International concern focused on fears that the unprecedented US attacks would deepen conflict in the volatile region after Israel launched a bombing campaign against Iran earlier this month.
Ali Akbar Velayati, an adviser to Iran’s supreme leader Ayatollah Ali Khamenei, said bases used by US forces could be attacked in retaliation.
“Any country in the region or elsewhere that is used by American forces to strike Iran will be considered a legitimate target for our armed forces,” he said in a message carried by the official IRNA news agency.
“America has attacked the heart of the Islamic world and must await irreparable consequences.”
US President Donald Trump urged Iran to end the conflict after he launched surprise strikes on a key underground uranium enrichment site at Fordo, along with nuclear facilities in Isfahan and Natanz.
“We had a spectacular military success yesterday, taking the ‘bomb’ right out of their hands (and they would use it if they could!)” he said on social media.
And while the US president did not directly advocate regime change in the Islamic republic, he openly played with the idea — even after his aides stressed that was not a goal of American intervention.
“It’s not politically correct to use the term, ‘Regime Change,’ Trump posted on his Truth Social platform. “But if the current Iranian Regime is unable to MAKE IRAN GREAT AGAIN, why wouldn’t there be a Regime change??? MIGA!!!”
RTHK’s Washington correspondent, Simon Marks, said Trump’s remarks were certain to spark more speculation about his steps.
“But all of this… raises a massive question, which is, to what extent is Donald Trump committed to moving forward, possibly with more military action or committed to trying to foment some kind of change on the ground in Tehran?” He told RTHK’s Hong Kong Today programme.

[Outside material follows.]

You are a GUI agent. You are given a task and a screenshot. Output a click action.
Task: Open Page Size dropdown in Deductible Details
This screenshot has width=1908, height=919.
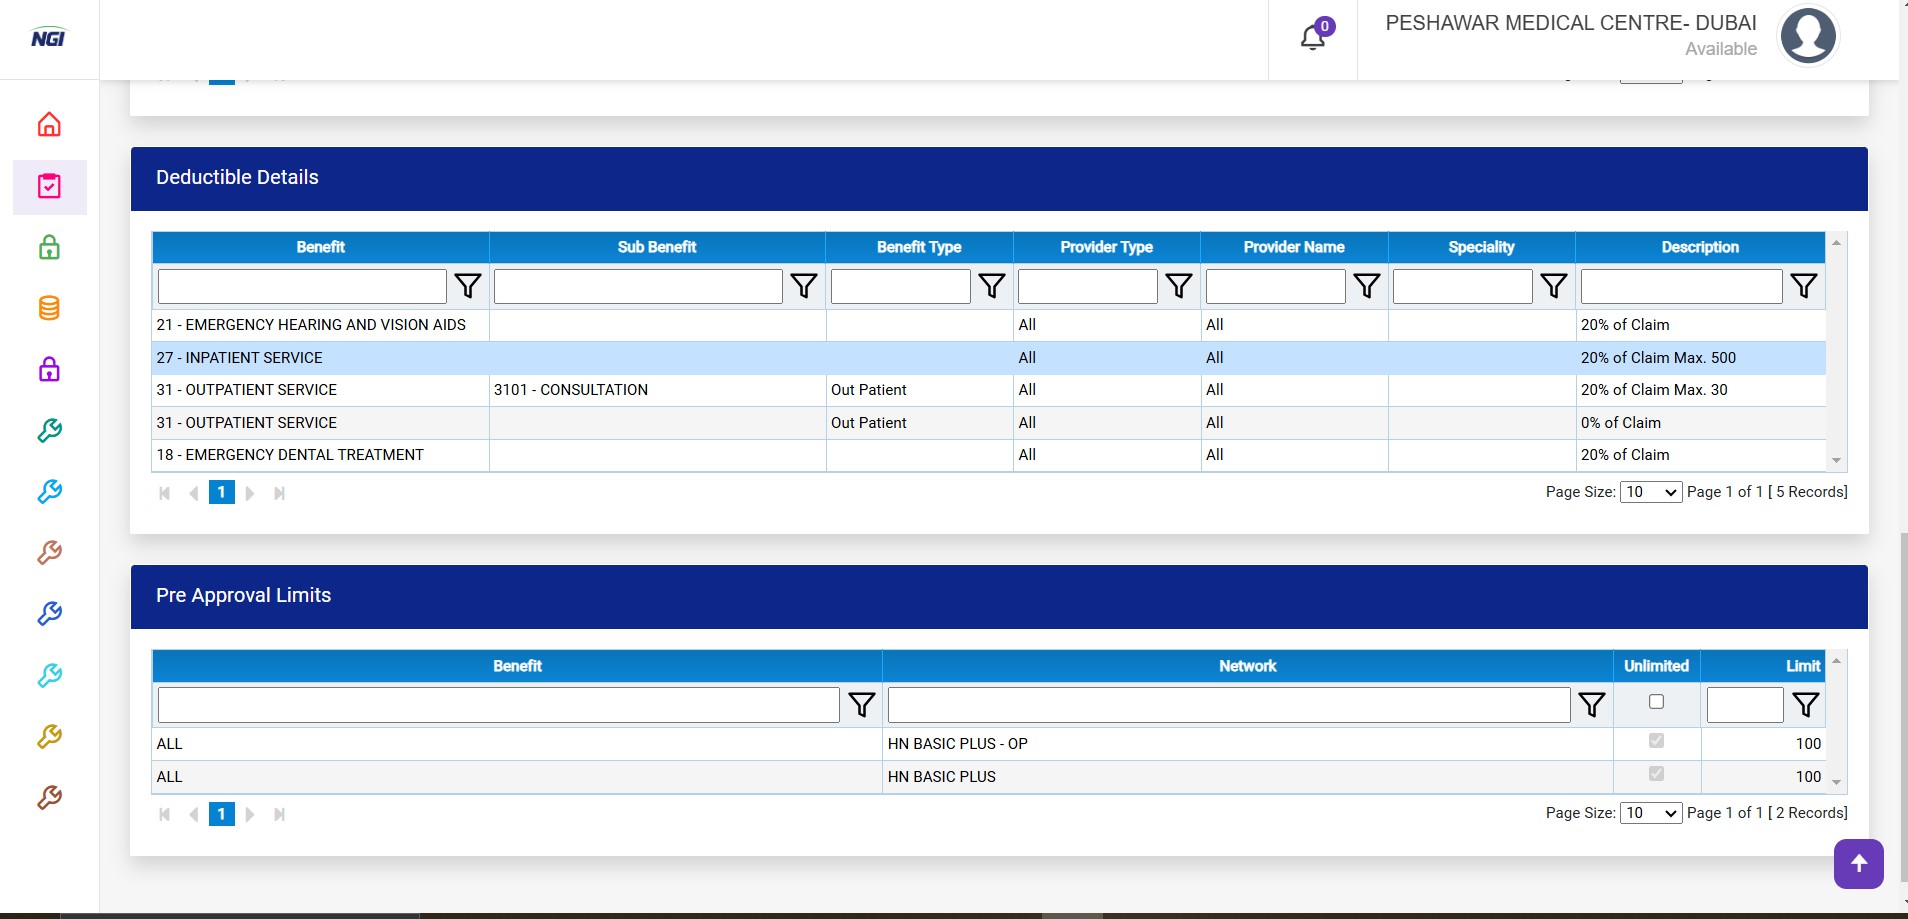[x=1651, y=492]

“Certainly, that’s what (Israeli) Prime Minister Benjamin Netanyahu has been trying to do from Israel over the course of the last week. But the Americans have been holding back from that. Now, tonight, perhaps Donald Trump is flirting with the idea of adopting that position.”
Netanyahu, meanwhile, said his country’s military strikes will “finish” once the stated objectives of destroying Iran’s nuclear and missile capabilities have been achieved.
“We are very, very close to completing them,” he told reporters.
As Iran’s leaders struck defiant tones, President Masoud Pezeshkian also vowed that the United States would “receive a response” to the attacks.
Another Khamenei adviser, Ali Shamkhani, said in a post on X that “even if nuclear sites are destroyed, game isn’t over, enriched materials, indigenous knowledge, political will remain.”
Rafael Grossi, director of the International Atomic Energy Agency (IAEA), told an emergency meeting of the UN Security Council that craters were visible at the Fordo facility, but no one had been able to assess the underground damage.